Standard Deviation Calculator

Calculate standard deviation, variance, mean, median, mode, and range from your data set with steps

Data Input

Separated by comma, space, or newline

Quick Examples

Enter Your Data

Enter a set of numbers separated by commas to calculate standard deviation, variance, mean, median, mode, and range.

About Standard Deviation

What is Standard Deviation?

Standard deviation is a statistical measure that quantifies the amount of variation or dispersion in a set of data values. A low standard deviation indicates that the data points tend to be close to the mean, while a high standard deviation indicates that the data points are spread out over a wider range.

Population vs. Sample

Population standard deviation (σ) is used when your data represents an entire population. Sample standard deviation (s) is used when your data is a sample of a larger population, dividing by (n-1) instead of n to provide an unbiased estimate. Use sample standard deviation in most real-world scenarios.

Real-World Applications

Standard deviation is widely used in finance to measure investment risk, in manufacturing for quality control, in research for data analysis, and in education for grading on a curve. It helps determine how reliable the mean is as a representation of the data.

Interpreting Results

In a normal distribution, approximately 68% of data falls within one standard deviation of the mean, 95% within two standard deviations, and 99.7% within three standard deviations. This is known as the empirical rule or 68-95-99.7 rule.

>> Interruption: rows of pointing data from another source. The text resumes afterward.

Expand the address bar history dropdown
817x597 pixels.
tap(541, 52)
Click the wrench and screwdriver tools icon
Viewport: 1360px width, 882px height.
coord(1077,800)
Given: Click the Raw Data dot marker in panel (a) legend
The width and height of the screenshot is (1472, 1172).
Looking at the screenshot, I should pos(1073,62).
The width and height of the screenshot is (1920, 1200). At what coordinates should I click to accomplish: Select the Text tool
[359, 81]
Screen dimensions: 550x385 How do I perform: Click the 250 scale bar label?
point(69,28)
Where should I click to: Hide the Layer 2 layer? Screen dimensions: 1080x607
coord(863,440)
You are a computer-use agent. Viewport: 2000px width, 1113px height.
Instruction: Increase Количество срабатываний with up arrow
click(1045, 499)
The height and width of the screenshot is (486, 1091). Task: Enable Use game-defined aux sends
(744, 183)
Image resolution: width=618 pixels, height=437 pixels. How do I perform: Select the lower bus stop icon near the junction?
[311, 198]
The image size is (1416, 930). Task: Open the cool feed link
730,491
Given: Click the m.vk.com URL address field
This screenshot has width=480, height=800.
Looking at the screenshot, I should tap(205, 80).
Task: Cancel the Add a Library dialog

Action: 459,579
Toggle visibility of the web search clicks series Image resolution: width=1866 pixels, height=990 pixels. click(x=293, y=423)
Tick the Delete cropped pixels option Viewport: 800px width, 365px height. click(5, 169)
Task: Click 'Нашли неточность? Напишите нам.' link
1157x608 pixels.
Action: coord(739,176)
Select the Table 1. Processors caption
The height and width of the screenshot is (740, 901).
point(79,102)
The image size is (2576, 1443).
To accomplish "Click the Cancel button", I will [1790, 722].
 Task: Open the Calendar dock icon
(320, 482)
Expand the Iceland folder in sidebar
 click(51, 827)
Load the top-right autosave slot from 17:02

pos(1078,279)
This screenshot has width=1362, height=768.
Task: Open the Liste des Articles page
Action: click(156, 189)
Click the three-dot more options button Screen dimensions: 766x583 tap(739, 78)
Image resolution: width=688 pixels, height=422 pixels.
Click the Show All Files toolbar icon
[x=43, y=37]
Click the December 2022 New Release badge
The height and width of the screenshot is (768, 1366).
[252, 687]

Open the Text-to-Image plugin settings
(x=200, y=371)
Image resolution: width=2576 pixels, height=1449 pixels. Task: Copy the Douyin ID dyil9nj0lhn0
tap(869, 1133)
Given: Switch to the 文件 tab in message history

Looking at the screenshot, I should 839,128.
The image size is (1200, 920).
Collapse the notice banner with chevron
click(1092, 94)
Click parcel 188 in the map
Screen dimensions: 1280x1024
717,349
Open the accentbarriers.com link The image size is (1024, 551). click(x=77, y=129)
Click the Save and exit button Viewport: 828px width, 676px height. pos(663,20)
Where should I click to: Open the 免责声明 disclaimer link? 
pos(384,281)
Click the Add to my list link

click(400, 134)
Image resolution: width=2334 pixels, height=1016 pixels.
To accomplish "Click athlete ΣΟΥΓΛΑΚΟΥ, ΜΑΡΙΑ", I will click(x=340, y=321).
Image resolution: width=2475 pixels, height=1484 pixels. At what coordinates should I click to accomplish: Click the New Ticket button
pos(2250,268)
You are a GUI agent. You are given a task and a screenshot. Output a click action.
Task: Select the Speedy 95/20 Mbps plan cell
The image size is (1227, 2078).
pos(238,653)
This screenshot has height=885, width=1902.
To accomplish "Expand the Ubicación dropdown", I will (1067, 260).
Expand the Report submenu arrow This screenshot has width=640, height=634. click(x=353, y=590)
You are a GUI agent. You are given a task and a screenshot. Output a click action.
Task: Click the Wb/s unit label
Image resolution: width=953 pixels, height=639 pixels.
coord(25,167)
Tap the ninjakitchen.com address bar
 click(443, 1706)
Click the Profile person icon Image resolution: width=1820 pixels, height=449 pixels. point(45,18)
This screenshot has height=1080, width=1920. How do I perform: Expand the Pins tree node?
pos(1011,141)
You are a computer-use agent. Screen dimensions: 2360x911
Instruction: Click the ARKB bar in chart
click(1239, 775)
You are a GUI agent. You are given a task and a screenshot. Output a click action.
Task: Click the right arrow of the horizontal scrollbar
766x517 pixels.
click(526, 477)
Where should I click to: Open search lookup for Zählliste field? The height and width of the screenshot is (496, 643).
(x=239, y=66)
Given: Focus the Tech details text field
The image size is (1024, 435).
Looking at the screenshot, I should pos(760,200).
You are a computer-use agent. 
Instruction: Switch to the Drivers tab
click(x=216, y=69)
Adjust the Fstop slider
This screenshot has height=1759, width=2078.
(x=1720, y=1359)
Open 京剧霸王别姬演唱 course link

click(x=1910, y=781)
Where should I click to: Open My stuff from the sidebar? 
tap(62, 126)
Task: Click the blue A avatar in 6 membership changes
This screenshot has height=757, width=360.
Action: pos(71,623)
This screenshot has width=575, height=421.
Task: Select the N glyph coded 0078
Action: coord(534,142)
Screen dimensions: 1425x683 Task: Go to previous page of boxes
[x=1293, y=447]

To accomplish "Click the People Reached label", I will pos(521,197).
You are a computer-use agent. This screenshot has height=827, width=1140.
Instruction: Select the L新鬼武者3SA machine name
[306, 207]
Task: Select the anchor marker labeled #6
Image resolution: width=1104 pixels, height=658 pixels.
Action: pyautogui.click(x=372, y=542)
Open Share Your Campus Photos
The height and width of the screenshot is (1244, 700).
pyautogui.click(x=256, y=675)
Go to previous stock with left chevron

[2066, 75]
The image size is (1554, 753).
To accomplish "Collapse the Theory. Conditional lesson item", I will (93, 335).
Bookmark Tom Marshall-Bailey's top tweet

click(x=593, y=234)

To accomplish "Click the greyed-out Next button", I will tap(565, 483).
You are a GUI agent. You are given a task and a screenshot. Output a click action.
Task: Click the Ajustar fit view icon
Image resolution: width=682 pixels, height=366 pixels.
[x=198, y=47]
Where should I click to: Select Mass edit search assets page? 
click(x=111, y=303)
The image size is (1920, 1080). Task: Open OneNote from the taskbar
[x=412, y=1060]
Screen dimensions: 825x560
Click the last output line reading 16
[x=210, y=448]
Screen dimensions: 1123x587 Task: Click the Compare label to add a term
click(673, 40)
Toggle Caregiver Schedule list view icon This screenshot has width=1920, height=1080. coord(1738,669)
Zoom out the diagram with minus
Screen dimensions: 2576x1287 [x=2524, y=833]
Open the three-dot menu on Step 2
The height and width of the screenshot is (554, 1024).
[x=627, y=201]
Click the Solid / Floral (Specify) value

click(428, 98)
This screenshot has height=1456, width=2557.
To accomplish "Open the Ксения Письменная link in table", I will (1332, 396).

Variance Formula & Standard Deviation Formula

Mean (Average): x̄ = Σx / n
Population Variance: σ² = Σ(x - x̄)² / n
Sample Variance: s² = Σ(x - x̄)² / (n - 1)
Population Standard Deviation: σ = √[Σ(x - x̄)² / n]
Sample Standard Deviation: s = √[Σ(x - x̄)² / (n - 1)]

How to Use the Standard Deviation Calculator

Calculate standard deviation in four simple steps

1

Enter Your Data

Type or paste your data set into the text area. Numbers can be separated by commas, spaces, or new lines.

2

Choose Type

Select "Population" if your data represents the entire group, or "Sample" if it represents a subset of a larger population.

3

Calculate

Click the "Calculate Standard Deviation" button to compute all statistical measures.

4

Review Results

View the results including mean, variance, standard deviation, median, mode, and range with detailed steps.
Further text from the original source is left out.